Interestingly, this GDP report coincided with the Reserve Bank of Australia's (RBA) announcement of a 25-basis point rate hike. The RBA's decision comes as no surprise, as they strive to combat stubborn inflation, currently standing at an alarming 7%. Governor Lowe has made it clear that the RBA remains committed to bringing inflation back within the 2-3% target range, which has necessitated the recent rate increases.

Looking ahead, it seems likely that the RBA will continue with its tightening measures, as core inflation remains more persistent than anticipated. While the cash rate is currently at 4.10%, there have been discussions around a potential peak at 4.8%. However, it's essential to balance this against the risks of a recession. Regardless, it's safe to say that we can anticipate further rate hikes on the horizon.

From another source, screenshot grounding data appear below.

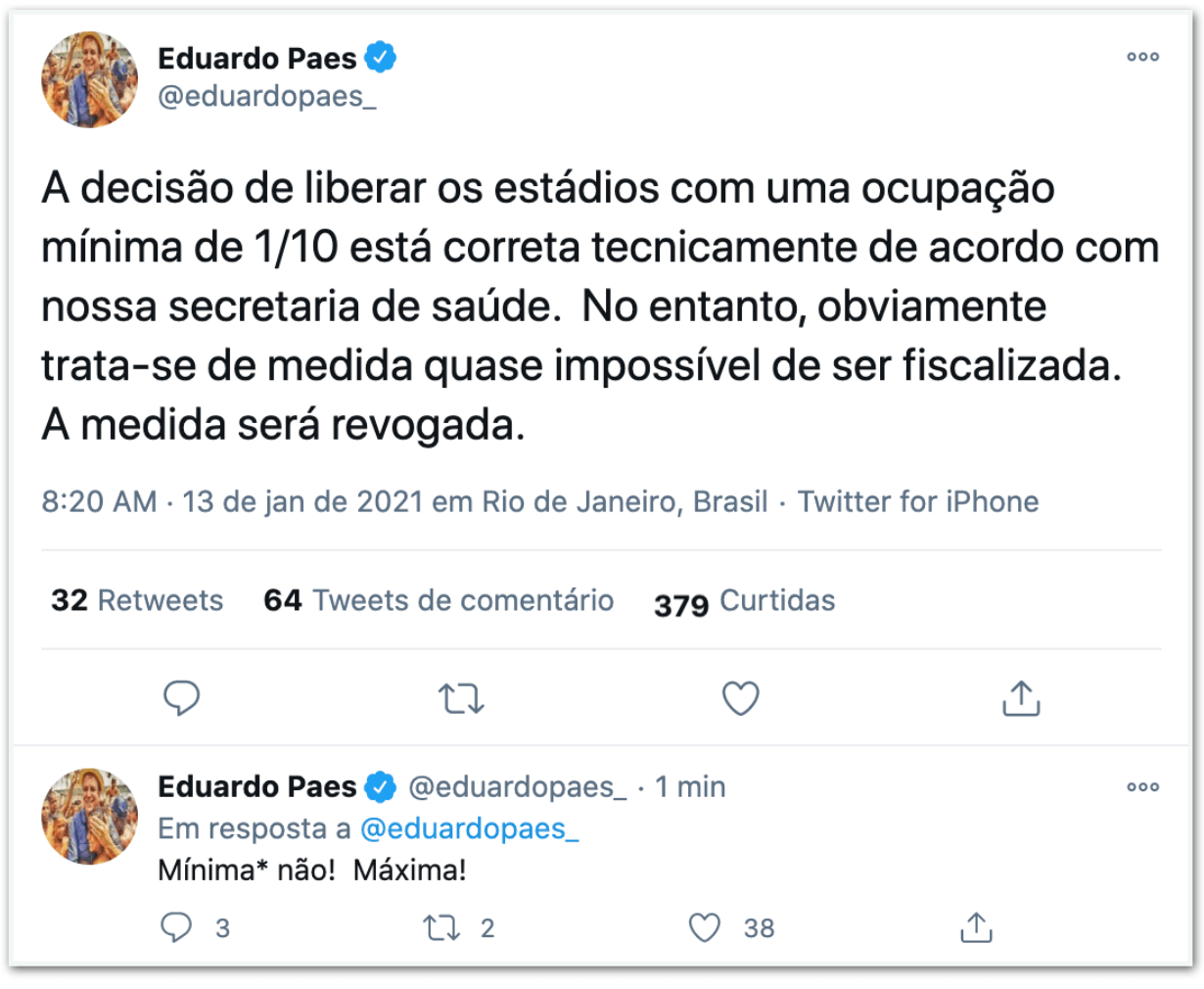The image size is (1204, 989).
Task: Like the reply tweet with 38 likes
Action: click(x=705, y=927)

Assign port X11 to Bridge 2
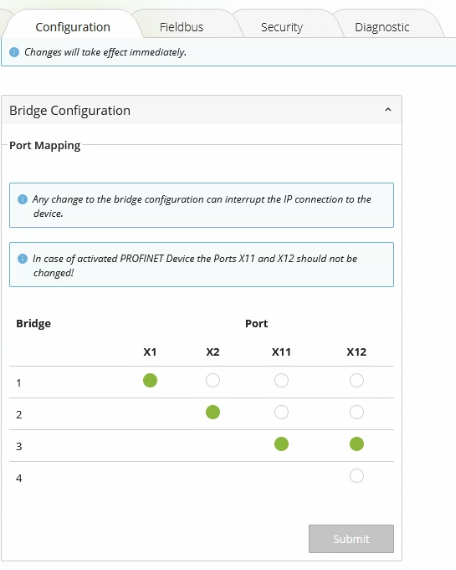point(281,412)
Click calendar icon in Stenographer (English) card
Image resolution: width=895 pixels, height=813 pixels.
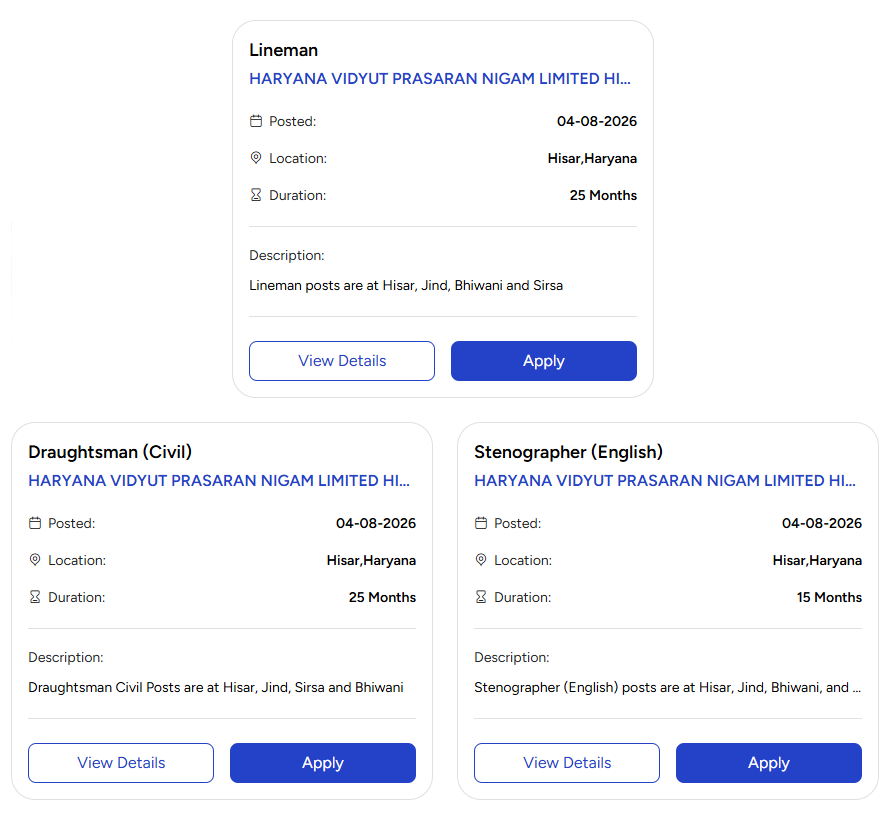coord(481,523)
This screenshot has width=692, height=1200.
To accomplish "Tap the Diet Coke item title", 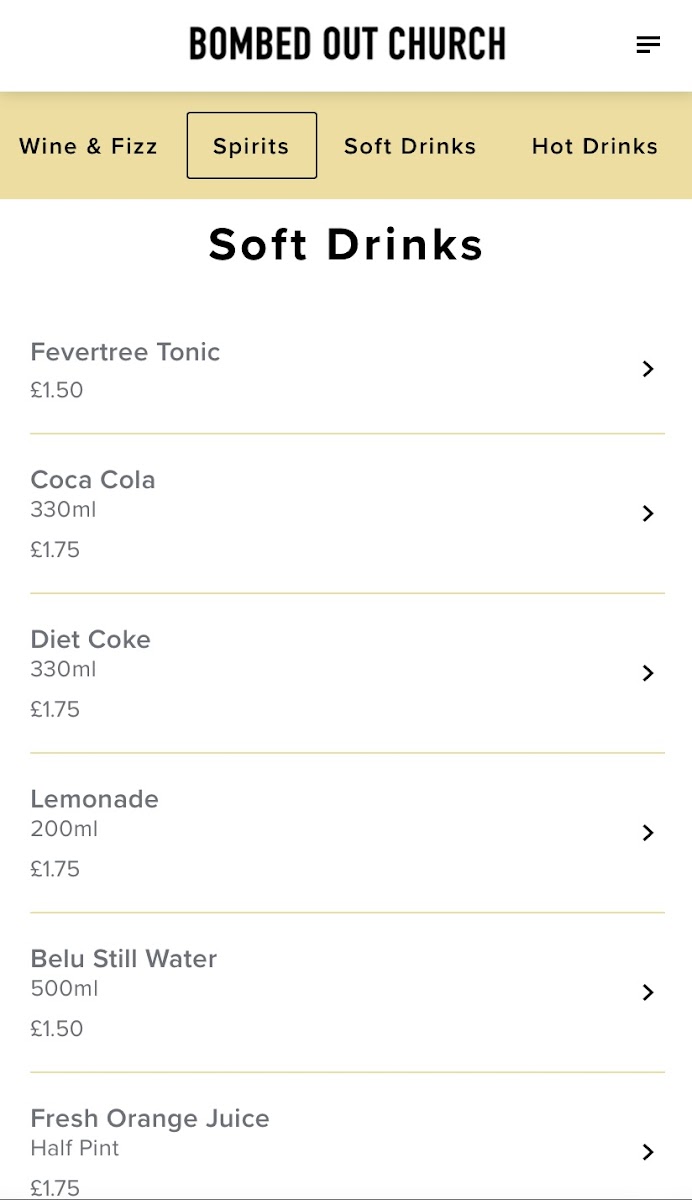I will point(91,640).
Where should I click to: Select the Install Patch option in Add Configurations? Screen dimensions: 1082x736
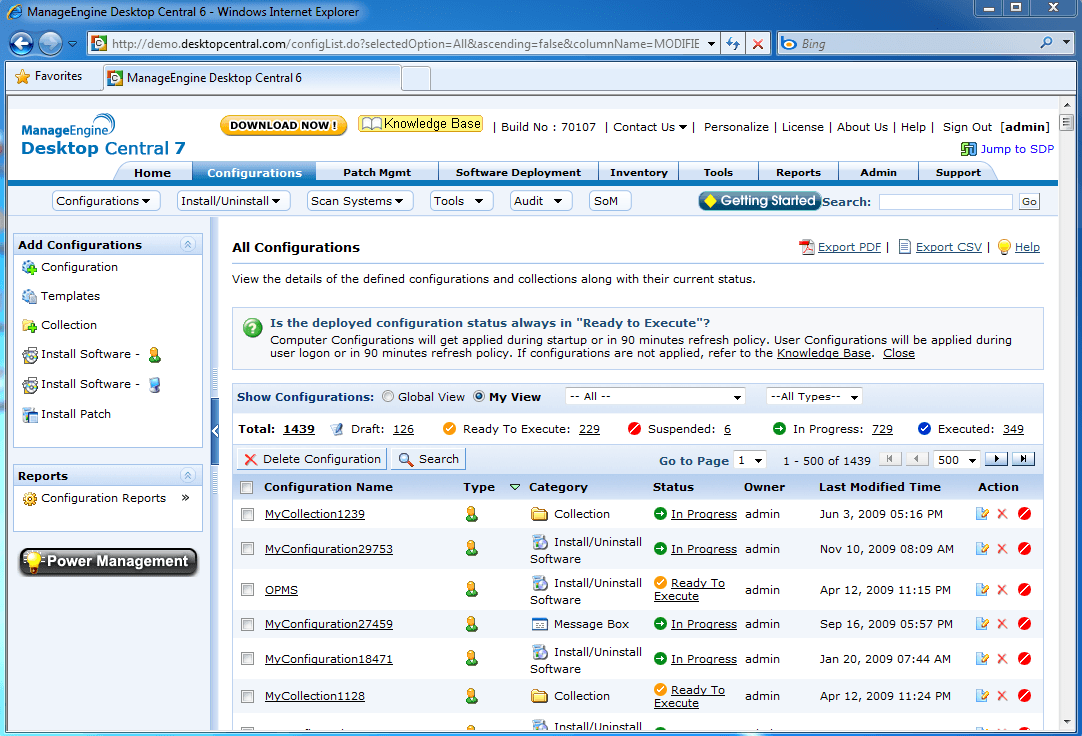(75, 414)
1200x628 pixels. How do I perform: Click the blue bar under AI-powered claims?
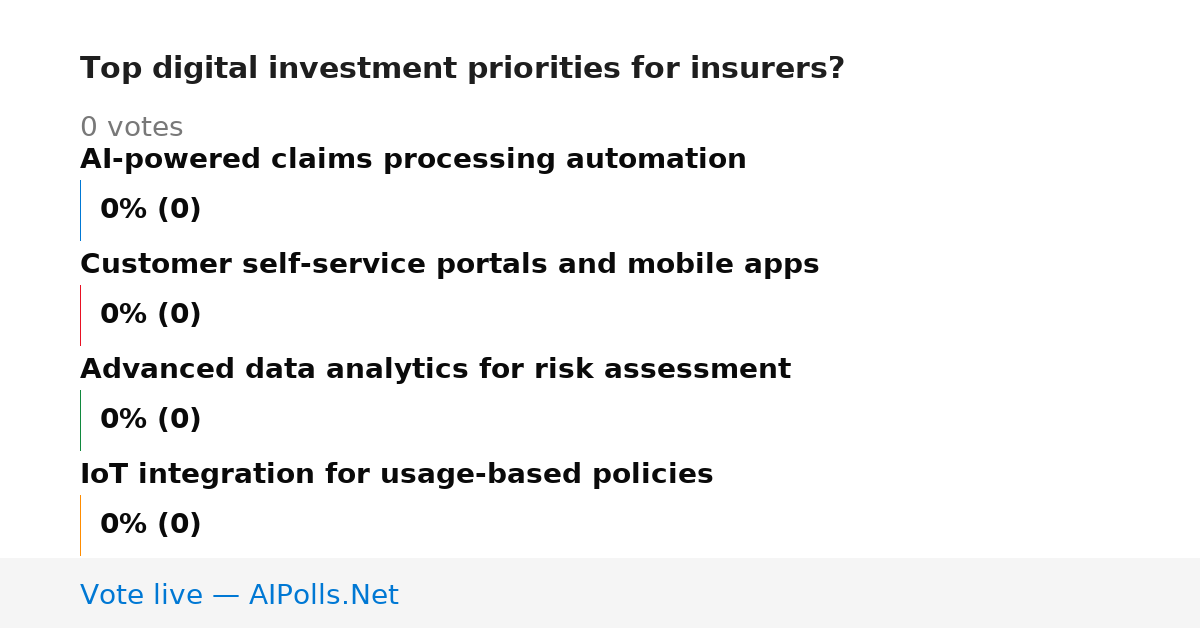[x=80, y=210]
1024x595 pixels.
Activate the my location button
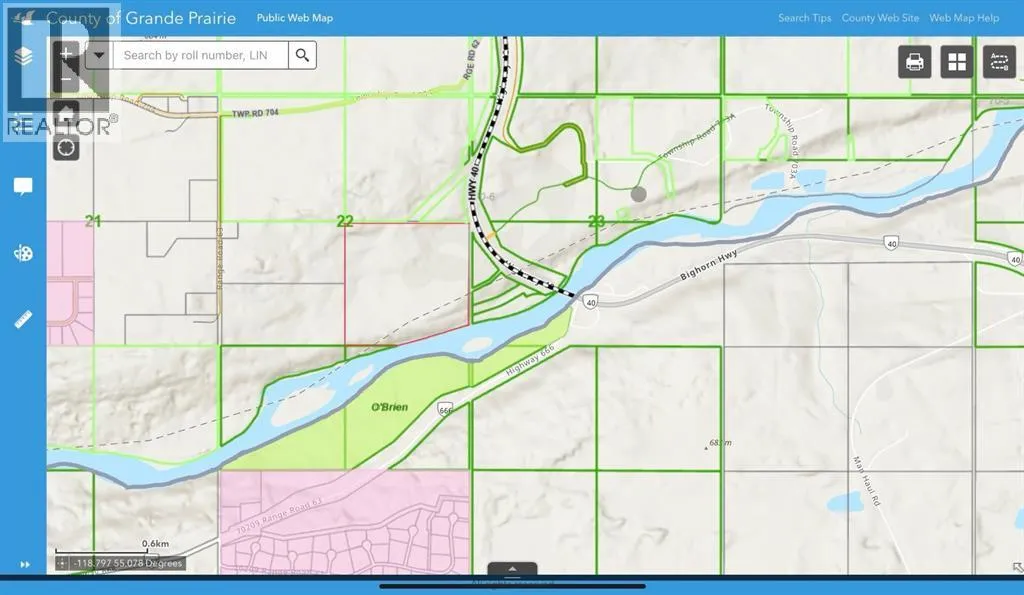pyautogui.click(x=67, y=147)
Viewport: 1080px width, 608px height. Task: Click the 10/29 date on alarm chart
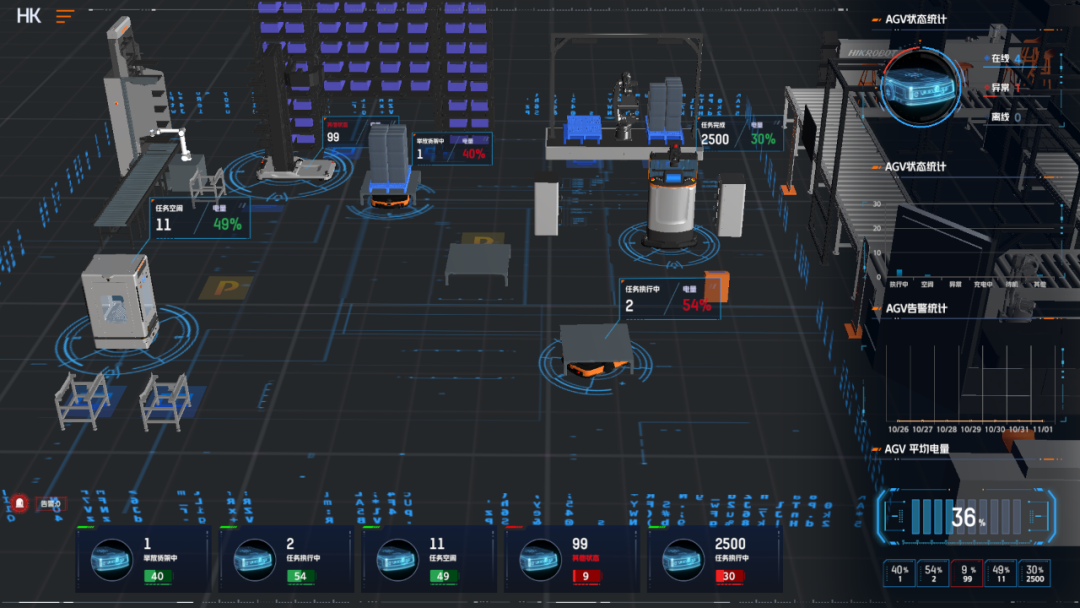[x=970, y=429]
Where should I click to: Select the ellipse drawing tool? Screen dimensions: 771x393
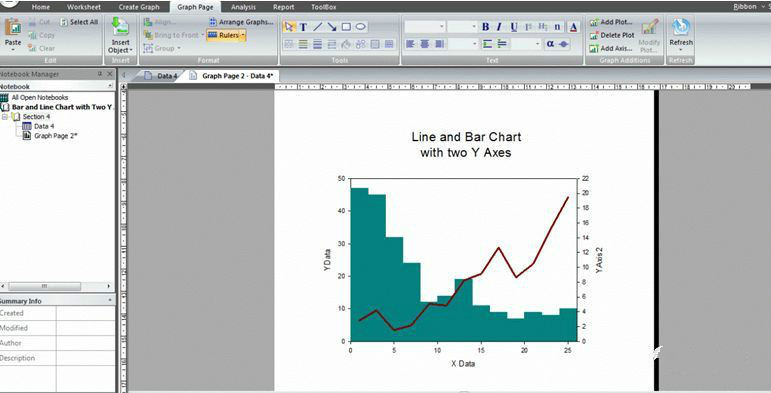(361, 27)
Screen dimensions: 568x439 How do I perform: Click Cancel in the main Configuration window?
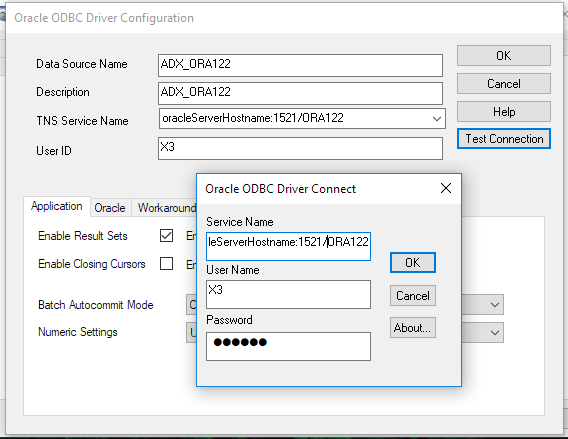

Now, let's turn our attention to the technical side of things. AUD/USD is currently testing resistance at 0.6677, and above that level, we have another hurdle at 0.6749. On the flip side, we have solid support at 0.6568 and 0.6496.

In conclusion, despite the temporary setbacks in the form of weak GDP figures and sluggish Chinese trade data, the Australian dollar has displayed remarkable resilience and continues to surge against the US dollar. The RBA's unwavering commitment to tackling inflation has instilled confidence in the market, driving the upward momentum of AUD/USD. As traders, let's embrace this positive momentum while keeping a close eye on upcoming rate decisions and economic developments.

Happy trading, and may the bullish trend continue!